El 18 de febrero de 1997 cayó un aguacero terrible en Quito, mezclado con la ceniza y escombros del ajetreo del quinto del mes, el sistema de alcantarillado metropolitano colapsó. Como es de costumbre, la rapidez de restauración de las alcantarillas dependería del posicionamiento de estas con la Estrella Polar. Las reparaciones de la Isabel la Católica tomaron alrededor de una semana en realizarse, probablemente no tomaría mas de un par de horas realizar el trabajo, la complicación ocurrió cuando dos despreocupados obreros encontraron un esqueleto metido en la alcantarilla. Como era de esperarse aquel terrible incidente solo acarreó consigo varias horas de incesante burocracia que implica encontrar un muerto en la calle. Por suerte no hubo testigos visuales, los vecinos bohemios estaban acostumbrados a lidiar con un mundo surreal, ya sea fantástico o desastroso, sublime o vulgar; ninguno de los habitantes de ese extraño universo tenía la dedicación o tiempo para fijarse en el inmundo sistema de alcantarillado de una ciudad hirviente. El recién impuesto presidente había accedido a solucionar problemas de este tipo, no era la primera vez que un muerto sin identificar aparecía en Quito y si bien no había forma de asegurar que la sangre caía sobre las manos que dirigían Guayaquil, los incontables casos anteriores habían hecho que los funcionarios públicos trabajen con discreción en todos los casos.

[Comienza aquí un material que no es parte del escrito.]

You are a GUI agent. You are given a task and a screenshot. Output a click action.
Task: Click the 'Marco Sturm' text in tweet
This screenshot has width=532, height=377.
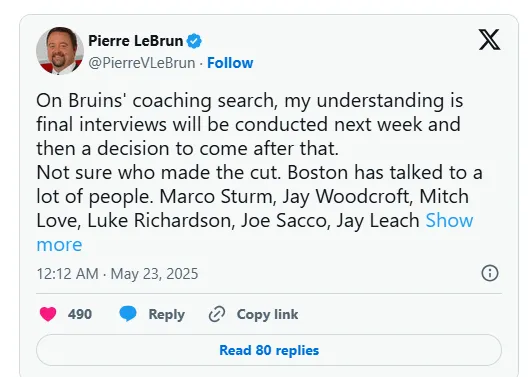coord(216,196)
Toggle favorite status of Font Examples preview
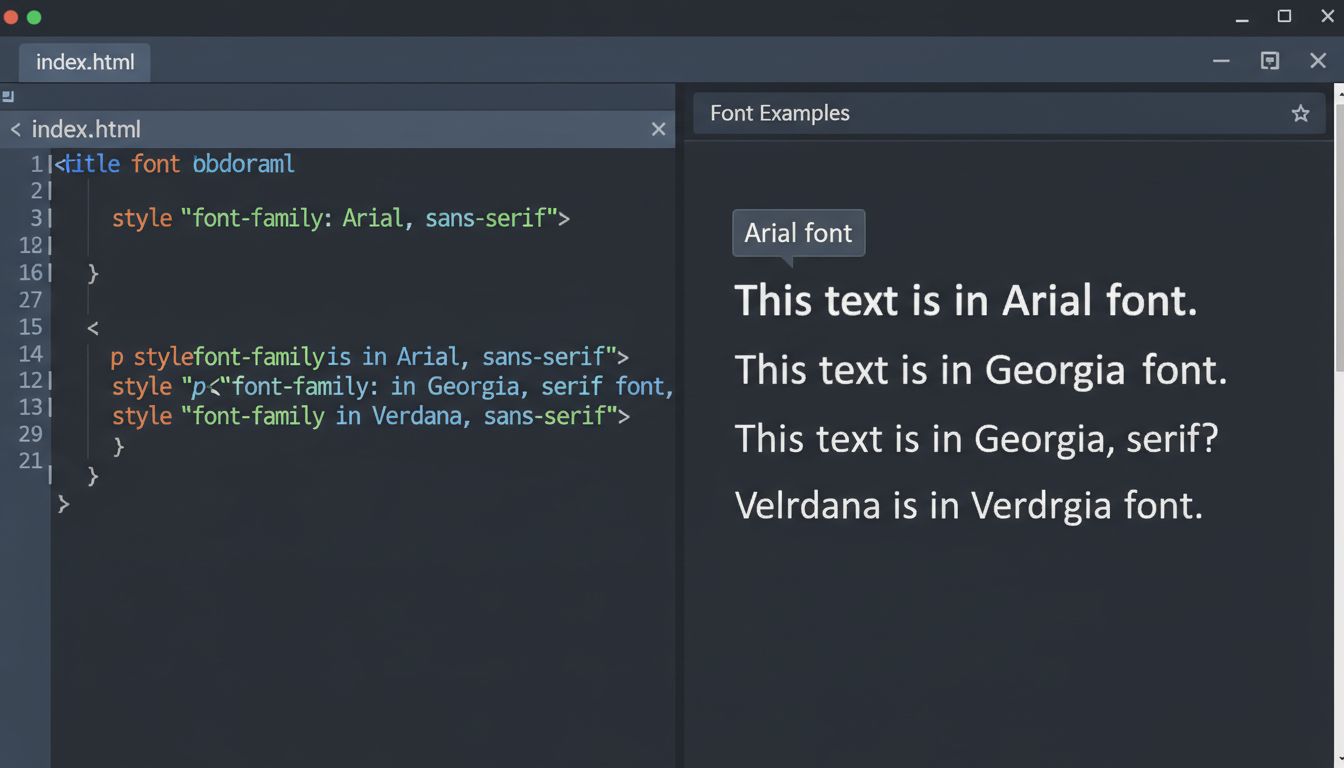1344x768 pixels. coord(1300,113)
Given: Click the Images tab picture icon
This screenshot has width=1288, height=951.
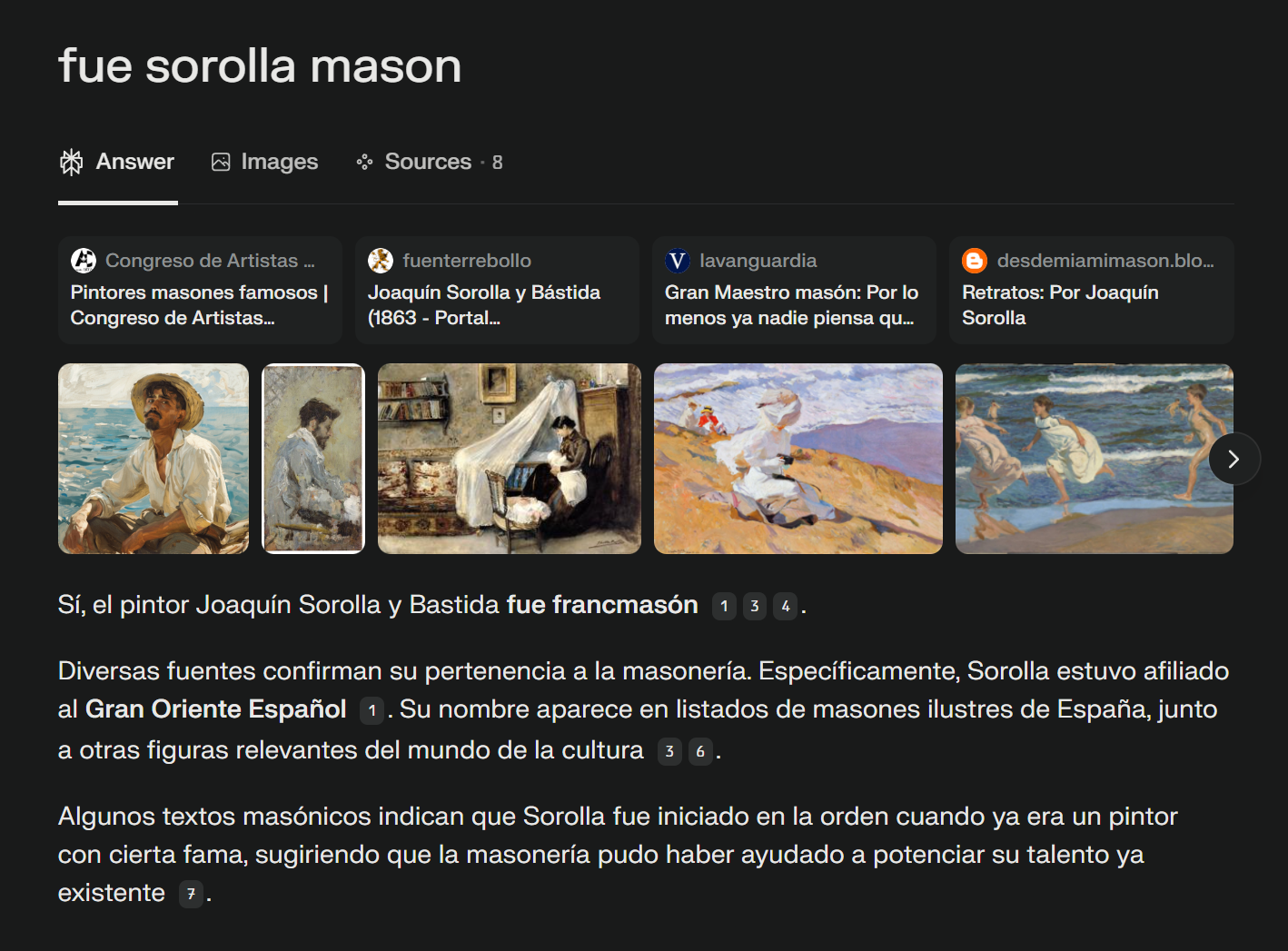Looking at the screenshot, I should (221, 162).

Los huesos mal olientes y mordidos fueron enterrados a cuatro metros bajo un parque poco transitado en el sur de Quito, a pesar de que todo el proceso de putrefacción ya había terminado se vació un saco de cal sobre los restos para cumplir con el protocolo, años después cerca de elecciones se colocó un monumento “a la madre” sobre el mismo agujero.